* _List of tasks_:
**1.** What standard of proof does the probation revocation opinion say applies at a hearing on terminating probation?
**2.** Carry the court opinion on probation revocation forward from its final sentence.

* _Text provided_:
※

Defendant further argues that in a violation of probation hearing, it is required that a defendant be granted a full hearing on the issue, and that he be given notice of the charges against him and the opportunity to appear and defend himself with the aid of counsel. (Mempa v. Rhay, 389 U.S. 128 (1967); Gideon v. Wainwright, 372 U.S. 335 (1963).) Defendant also cites People v. Price, 24 Ill. App.2d 364, 164 N.E.2d 528 (1960), where the court said (p 376):

"It has frequently been said that notice to a defendant and an opportunity to be heard are fundamental requirements and co-existent essentials of the constitutional guaranty of due process of law. . . .

". . . a defendant in every case where probation has been granted is entitled to a conscientious judicial determination according to accepted and well recognized procedural methods upon the question whether the conditions imposed upon the defendant when he was admitted to probation have been violated. Such a defendant is entitled to know the nature of the charge in advance of any hearing wherein he is alleged to have breached the order granting him probation and must be given an opportunity to answer any charge that has been preferred against him."

The State argues that there was no reason to grant the continuance asked for by defendant's counsel, and "the office of the Public Defender had the cause for nearly two months and the only question considered seriously by the judge in arriving at the decision that probation should be revoked was the fact of the subsequent theft conviction. The defendant had been found guilty and had not appealed. Certainly the mere assertion of the defendant at the hearing that he did not commit the theft was not sufficient to call for a delay in the hearing in the face of a conviction and completed sentence on the charge."

As the State asserts, the termination of probation is a question resting within the sound discretion of the trial court. (People v. Tomaszek, 54 Ill. App.2d 254, 204 N.E.2d 30 (1964).) The standard of proof at a hearing to determine whether probation should be terminated is one of the preponderance of the evidence, not the fixed standard of reasonable doubt applied to a finding of guilty in an actual criminal trial. People v. Smith, 105 Ill. App.2d 14, 18, 245 N.E.2d 13 (1969).

The granting of a continuance is also a matter within the sound discretion of the trial court, and this discretion will not be interfered with on review unless it has been clearly abused. (People v. Parks, 110 Ill. App.2d 455, 249 N.E.2d 720 (1969).) The termination of the probation of Williams was based on the subsequent theft conviction alone, and the investigation of other allegations in the rule to show cause was not necessary. The denial of a continuance to defendant in no way cut him off from presenting other proof at the hearing.

※

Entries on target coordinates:

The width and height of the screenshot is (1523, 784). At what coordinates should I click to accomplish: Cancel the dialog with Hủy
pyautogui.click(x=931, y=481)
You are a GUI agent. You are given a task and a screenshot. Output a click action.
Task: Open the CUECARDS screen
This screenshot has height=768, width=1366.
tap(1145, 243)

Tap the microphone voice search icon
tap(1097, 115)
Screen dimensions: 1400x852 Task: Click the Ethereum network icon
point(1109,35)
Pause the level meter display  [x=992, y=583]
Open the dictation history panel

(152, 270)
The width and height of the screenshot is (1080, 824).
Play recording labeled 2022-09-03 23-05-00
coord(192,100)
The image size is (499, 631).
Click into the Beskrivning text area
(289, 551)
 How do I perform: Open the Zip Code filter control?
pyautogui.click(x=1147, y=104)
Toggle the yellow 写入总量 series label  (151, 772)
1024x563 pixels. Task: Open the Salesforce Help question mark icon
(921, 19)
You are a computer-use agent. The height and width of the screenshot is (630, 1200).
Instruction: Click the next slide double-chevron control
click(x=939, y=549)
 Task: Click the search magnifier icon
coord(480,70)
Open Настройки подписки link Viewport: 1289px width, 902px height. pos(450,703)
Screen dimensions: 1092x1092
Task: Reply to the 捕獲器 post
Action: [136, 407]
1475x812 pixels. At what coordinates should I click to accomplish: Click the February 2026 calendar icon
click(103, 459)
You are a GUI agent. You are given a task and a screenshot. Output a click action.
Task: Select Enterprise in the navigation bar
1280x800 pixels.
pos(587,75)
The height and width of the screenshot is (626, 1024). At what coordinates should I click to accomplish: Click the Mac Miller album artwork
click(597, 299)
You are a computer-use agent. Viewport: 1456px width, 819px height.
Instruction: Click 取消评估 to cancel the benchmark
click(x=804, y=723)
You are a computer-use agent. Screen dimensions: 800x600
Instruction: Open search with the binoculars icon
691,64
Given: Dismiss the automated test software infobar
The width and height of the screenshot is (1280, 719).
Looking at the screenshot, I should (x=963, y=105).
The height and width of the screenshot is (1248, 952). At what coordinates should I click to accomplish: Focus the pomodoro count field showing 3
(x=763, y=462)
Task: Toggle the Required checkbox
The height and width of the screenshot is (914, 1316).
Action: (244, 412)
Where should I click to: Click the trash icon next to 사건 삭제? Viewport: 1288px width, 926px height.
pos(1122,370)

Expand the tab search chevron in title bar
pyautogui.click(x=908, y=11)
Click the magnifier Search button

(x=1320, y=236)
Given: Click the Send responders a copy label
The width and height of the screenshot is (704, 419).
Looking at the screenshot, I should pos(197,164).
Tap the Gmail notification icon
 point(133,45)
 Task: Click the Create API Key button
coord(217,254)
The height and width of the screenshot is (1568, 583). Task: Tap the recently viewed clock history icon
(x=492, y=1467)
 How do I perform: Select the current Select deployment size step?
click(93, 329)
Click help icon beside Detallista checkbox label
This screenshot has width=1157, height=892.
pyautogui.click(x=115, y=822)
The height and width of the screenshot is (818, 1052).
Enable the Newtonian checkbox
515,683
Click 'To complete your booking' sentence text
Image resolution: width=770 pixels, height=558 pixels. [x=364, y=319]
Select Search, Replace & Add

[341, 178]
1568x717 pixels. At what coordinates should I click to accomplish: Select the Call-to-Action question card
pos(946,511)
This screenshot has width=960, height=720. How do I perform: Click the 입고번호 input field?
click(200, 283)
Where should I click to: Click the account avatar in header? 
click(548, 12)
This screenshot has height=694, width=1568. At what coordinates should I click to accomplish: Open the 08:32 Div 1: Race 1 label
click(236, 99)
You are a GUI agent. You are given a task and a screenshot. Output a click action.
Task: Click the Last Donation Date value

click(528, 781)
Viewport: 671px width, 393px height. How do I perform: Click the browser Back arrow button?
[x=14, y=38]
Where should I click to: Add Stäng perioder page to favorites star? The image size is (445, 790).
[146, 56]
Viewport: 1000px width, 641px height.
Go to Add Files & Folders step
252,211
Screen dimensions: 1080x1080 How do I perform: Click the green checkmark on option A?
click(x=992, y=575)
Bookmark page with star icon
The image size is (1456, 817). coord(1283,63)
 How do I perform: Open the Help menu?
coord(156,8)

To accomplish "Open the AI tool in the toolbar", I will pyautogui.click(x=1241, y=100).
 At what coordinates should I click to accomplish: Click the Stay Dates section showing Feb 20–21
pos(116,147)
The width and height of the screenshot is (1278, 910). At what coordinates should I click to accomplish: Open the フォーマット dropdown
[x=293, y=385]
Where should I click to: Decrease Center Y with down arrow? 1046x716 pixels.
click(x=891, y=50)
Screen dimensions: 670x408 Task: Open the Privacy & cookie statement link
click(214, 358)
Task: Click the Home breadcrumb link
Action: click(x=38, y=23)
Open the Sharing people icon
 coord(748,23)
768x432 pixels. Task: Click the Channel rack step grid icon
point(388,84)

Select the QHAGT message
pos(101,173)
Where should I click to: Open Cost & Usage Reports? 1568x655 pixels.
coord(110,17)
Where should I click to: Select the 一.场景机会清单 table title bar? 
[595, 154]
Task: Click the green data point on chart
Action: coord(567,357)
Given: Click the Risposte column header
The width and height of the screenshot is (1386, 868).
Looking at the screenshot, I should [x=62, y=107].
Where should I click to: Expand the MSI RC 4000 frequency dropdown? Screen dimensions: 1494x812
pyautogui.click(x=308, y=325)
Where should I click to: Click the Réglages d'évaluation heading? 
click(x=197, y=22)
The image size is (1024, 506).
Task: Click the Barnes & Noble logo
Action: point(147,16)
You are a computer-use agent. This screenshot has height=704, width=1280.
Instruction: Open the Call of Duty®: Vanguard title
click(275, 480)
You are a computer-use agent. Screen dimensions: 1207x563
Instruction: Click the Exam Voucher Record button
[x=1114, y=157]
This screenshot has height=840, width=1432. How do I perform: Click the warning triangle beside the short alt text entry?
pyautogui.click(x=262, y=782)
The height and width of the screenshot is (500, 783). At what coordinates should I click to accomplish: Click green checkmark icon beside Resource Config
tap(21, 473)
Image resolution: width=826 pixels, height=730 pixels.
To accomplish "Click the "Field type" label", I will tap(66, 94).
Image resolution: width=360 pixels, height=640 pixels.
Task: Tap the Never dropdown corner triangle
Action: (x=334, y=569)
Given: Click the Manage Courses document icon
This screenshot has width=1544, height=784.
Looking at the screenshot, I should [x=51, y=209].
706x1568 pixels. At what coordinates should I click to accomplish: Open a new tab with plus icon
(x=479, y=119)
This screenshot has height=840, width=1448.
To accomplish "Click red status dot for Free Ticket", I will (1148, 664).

※

* _Final answers_:
**1.** The preponderance of the evidence.

**2.**
When a defendant is made aware of the charges out of which the rule to show cause for termination of probation arises and where the proof shows that the defendant had been convicted of a subsequent offense, the State has fulfilled its burden of proof. (Ill Rev Stats, c 38, § 117-3; People v. Price, 24 Ill. App.2d 364, 164 N.E.2d 528; People v. Stepnewski, 121 Ill. App.2d 249, 257 N.E.2d 570 (1970).) We conclude that the trial judge did not abuse his discretion either in denying defendant's request for a continuance of the hearing on the issue of defendant's probation violation or in terminating defendant's probation in accordance with applicable statutory provisions.

We find it was not error for the court to refuse defendant Williams an opportunity to present mitigating evidence in his behalf at the probation termination hearing. A hearing in aggravation and in mitigation had been conducted as to each of the defendants at the original robbery trial before being placed on probation. The record does not indicate there was any necessity for another hearing in mitigation. In view of the familiarity of the trial judge with the past record of defendant Williams, it was discretionary for the trial judge to hold a second mitigation hearing at the time of the termination of defendant Williams' probation.

We find no merit in the contention of defendant Williams that he was denied effective assistance of counsel by not being allowed a continuance of the hearing. The record here does not demonstrate that defendant was prejudiced by the denial of a continuance by the trial judge, and there was no showing that defendant was denied any proper assistance of counsel.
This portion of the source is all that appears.